[Start of Extracted records]

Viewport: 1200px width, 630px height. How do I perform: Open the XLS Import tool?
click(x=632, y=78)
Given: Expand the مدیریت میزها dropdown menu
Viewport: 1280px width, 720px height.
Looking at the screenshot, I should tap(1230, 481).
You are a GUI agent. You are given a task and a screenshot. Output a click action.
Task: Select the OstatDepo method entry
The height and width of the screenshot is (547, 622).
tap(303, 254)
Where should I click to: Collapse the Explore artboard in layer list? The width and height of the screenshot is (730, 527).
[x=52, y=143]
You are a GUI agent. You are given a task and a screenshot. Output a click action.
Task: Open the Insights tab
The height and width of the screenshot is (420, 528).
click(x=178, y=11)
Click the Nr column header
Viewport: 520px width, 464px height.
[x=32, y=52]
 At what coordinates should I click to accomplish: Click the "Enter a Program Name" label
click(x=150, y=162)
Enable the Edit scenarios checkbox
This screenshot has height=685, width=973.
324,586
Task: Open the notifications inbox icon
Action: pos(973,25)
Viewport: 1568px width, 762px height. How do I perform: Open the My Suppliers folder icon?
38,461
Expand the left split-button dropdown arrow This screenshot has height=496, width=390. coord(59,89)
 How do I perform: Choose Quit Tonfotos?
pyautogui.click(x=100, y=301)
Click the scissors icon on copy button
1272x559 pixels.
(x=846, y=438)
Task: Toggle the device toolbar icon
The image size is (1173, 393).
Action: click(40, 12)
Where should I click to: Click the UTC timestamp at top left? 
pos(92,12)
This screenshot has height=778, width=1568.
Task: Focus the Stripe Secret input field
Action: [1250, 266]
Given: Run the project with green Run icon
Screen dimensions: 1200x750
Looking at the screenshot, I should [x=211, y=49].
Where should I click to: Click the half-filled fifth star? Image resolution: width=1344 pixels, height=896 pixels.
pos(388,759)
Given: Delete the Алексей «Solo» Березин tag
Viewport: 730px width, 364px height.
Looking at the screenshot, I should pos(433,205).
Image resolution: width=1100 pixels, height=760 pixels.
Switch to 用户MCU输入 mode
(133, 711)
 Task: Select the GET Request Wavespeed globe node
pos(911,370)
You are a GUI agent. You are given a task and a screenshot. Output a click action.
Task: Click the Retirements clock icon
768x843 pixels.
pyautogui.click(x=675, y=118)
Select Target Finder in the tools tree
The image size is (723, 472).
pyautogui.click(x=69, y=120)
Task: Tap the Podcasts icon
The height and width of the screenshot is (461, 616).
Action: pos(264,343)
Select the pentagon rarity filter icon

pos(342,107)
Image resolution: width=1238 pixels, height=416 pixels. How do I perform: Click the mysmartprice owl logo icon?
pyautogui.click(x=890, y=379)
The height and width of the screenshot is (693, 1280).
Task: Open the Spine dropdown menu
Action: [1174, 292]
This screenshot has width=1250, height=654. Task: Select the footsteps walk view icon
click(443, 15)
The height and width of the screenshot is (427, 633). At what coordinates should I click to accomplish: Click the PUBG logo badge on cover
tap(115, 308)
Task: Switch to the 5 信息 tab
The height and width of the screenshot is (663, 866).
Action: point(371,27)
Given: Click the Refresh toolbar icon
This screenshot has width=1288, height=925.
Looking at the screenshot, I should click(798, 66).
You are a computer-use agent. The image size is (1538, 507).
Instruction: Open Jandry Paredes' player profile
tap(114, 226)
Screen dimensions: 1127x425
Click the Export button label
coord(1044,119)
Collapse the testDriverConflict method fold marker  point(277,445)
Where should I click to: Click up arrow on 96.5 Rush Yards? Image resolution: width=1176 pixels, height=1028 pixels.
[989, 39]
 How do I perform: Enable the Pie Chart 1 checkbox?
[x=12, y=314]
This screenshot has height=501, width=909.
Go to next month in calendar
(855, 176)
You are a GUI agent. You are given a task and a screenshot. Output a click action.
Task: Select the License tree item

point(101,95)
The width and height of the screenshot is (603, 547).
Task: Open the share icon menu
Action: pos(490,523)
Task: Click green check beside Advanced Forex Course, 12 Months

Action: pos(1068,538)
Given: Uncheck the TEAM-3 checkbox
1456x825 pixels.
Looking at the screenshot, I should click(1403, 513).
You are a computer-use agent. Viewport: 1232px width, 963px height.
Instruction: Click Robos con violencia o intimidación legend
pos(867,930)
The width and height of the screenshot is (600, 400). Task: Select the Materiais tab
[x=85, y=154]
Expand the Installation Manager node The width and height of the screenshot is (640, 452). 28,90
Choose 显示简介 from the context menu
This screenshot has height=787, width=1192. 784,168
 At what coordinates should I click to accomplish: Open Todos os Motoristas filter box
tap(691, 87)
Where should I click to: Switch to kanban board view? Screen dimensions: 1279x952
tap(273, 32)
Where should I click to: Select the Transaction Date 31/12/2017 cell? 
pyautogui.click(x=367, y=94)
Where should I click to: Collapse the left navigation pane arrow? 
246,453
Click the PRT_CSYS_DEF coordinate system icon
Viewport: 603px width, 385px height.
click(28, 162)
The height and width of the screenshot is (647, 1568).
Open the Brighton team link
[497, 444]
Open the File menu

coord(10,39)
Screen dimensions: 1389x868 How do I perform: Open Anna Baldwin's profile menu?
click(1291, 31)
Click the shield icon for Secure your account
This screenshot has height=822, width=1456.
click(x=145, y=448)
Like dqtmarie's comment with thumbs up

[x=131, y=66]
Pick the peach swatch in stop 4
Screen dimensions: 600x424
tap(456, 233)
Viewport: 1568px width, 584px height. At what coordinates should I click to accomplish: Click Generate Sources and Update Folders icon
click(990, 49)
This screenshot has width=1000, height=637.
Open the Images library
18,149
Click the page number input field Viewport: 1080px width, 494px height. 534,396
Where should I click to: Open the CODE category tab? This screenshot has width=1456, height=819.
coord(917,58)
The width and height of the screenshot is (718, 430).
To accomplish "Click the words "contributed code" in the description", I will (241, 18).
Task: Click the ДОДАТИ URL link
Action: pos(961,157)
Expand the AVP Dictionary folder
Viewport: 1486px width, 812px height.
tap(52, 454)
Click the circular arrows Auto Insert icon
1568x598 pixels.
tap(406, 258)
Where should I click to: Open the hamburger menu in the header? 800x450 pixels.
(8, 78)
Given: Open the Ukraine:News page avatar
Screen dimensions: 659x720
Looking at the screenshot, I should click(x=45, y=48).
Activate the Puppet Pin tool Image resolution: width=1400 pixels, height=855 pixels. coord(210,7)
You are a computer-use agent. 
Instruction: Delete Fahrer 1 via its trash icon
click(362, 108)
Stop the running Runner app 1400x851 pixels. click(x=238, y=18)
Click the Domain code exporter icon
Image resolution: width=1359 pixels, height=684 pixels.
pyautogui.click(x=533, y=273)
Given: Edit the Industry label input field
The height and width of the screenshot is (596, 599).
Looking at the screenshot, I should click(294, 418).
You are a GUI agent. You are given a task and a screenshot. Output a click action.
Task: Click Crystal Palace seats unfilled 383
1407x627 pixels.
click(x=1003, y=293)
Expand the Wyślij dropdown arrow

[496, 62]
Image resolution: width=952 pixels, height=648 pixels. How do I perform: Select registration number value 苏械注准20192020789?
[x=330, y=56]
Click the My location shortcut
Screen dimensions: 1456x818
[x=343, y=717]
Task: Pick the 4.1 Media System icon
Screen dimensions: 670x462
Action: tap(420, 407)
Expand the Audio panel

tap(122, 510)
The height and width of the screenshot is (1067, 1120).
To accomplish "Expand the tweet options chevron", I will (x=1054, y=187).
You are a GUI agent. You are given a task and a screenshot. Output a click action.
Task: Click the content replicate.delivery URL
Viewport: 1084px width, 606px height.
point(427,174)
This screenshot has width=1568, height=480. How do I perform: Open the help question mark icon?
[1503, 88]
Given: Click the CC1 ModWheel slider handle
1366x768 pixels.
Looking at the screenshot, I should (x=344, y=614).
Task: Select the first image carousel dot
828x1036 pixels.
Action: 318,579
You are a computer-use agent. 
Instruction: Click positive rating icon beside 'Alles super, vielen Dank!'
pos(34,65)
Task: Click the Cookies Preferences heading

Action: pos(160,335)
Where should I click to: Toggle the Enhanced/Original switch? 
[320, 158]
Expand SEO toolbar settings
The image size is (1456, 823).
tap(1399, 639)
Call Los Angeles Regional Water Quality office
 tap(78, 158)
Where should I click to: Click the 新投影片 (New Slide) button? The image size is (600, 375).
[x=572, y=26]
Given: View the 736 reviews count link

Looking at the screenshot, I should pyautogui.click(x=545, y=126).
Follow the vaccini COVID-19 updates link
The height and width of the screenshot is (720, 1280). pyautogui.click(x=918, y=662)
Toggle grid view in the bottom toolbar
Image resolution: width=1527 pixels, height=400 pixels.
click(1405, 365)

[End of Extracted records]

Objective: Can you convert the listing above into a two-column CSV with the headers input and output, starting at its first line and ending at the line containing "[x=52, y=143]"? Give one row per entry, with its text and its answer each in a single quoted field and line breaks replaced by spaces.

The result:
input,output
"Viewport: 1200px width, 630px height. How do I perform: Open the XLS Import tool?","click(x=632, y=78)"
"Given: Expand the مدیریت میزها dropdown menu Viewport: 1280px width, 720px height.","Looking at the screenshot, I should tap(1230, 481)."
"You are a GUI agent. You are given a task and a screenshot. Output a click action. Task: Select the OstatDepo method entry The height and width of the screenshot is (547, 622).","tap(303, 254)"
"Where should I click to: Collapse the Explore artboard in layer list? The width and height of the screenshot is (730, 527).","[x=52, y=143]"